◆ **What you will do**:
Return the text lines of the data below verbatim, leaving out the pictures.

____________________

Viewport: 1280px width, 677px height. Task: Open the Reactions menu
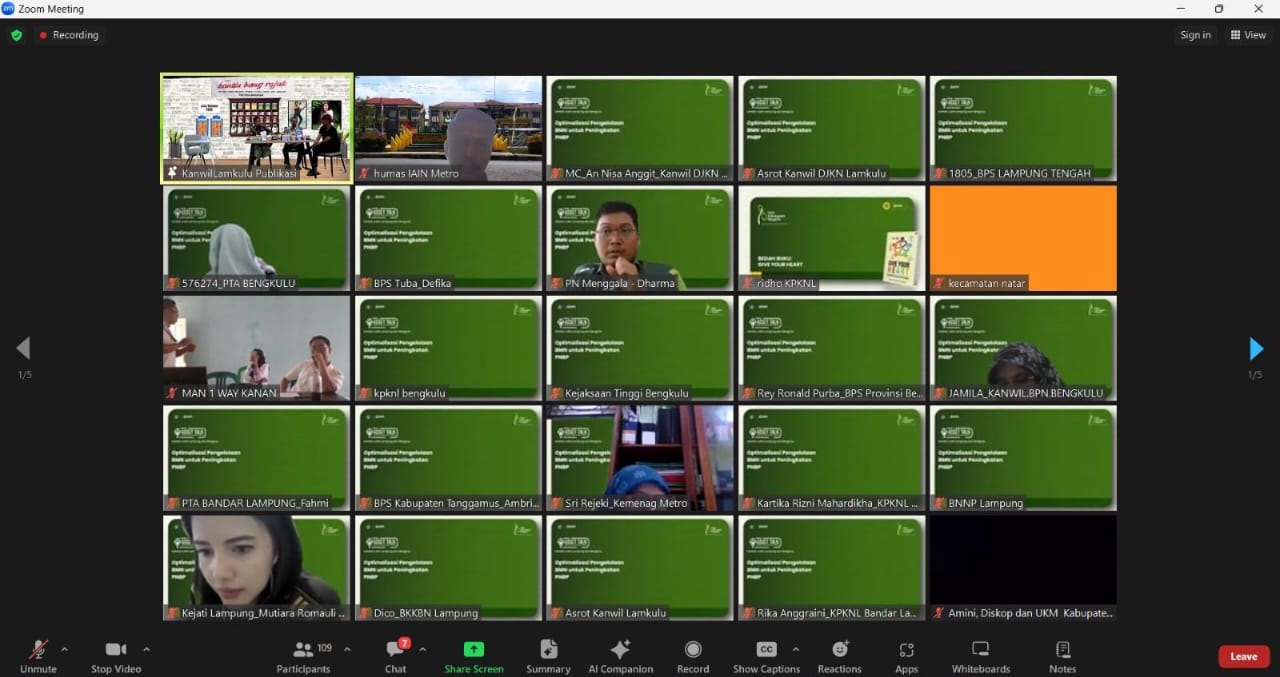pyautogui.click(x=839, y=655)
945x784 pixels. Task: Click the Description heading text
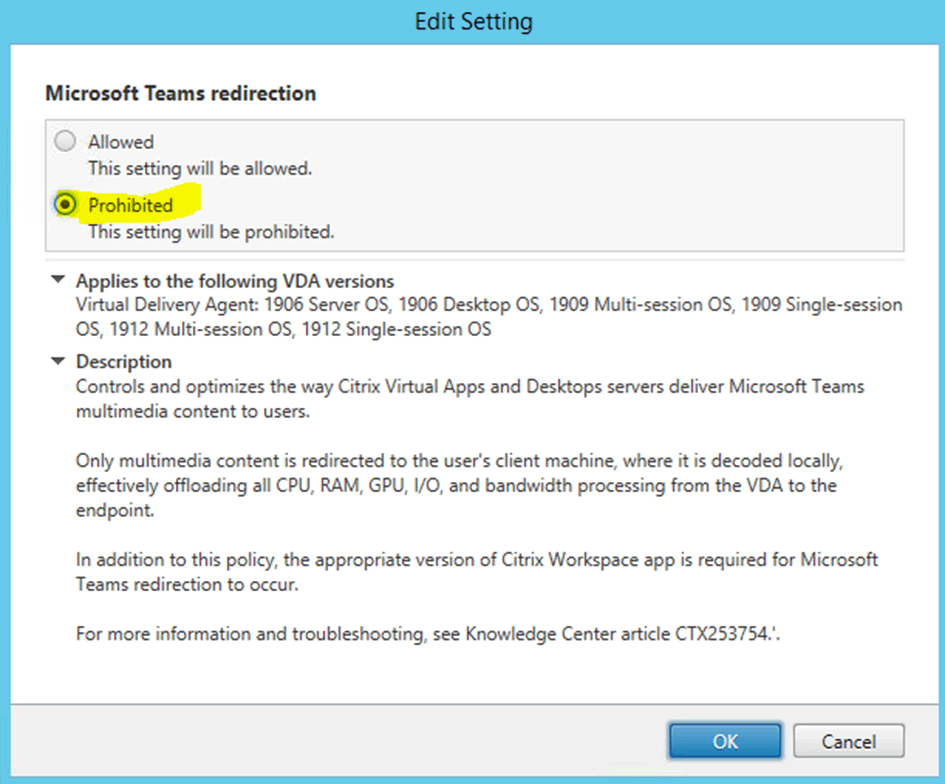click(124, 362)
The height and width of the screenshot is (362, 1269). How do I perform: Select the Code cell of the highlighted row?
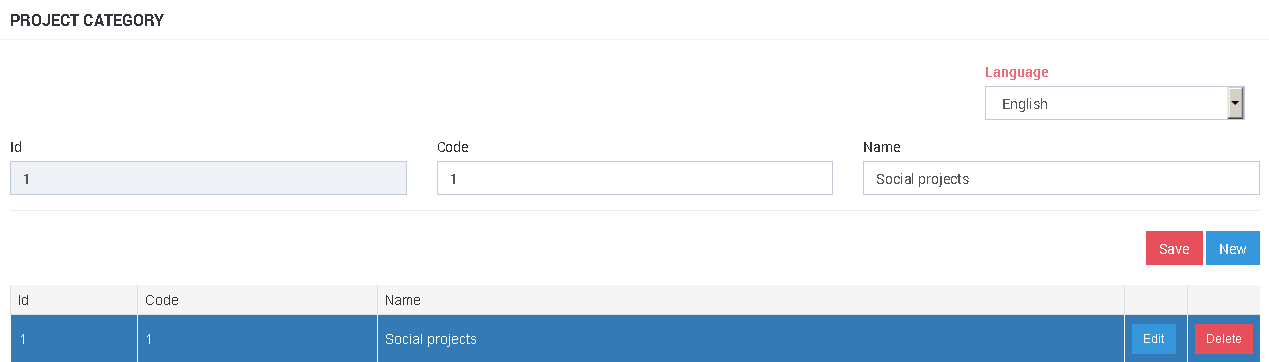click(257, 339)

____________________

◆ **Exercise output**:
Viewport: 1280px width, 677px height. Task: Open the Reactions menu
pyautogui.click(x=839, y=655)
945x784 pixels. Task: Click the Description heading text
click(124, 362)
The height and width of the screenshot is (362, 1269). How do I perform: Select the Code cell of the highlighted row?
click(257, 339)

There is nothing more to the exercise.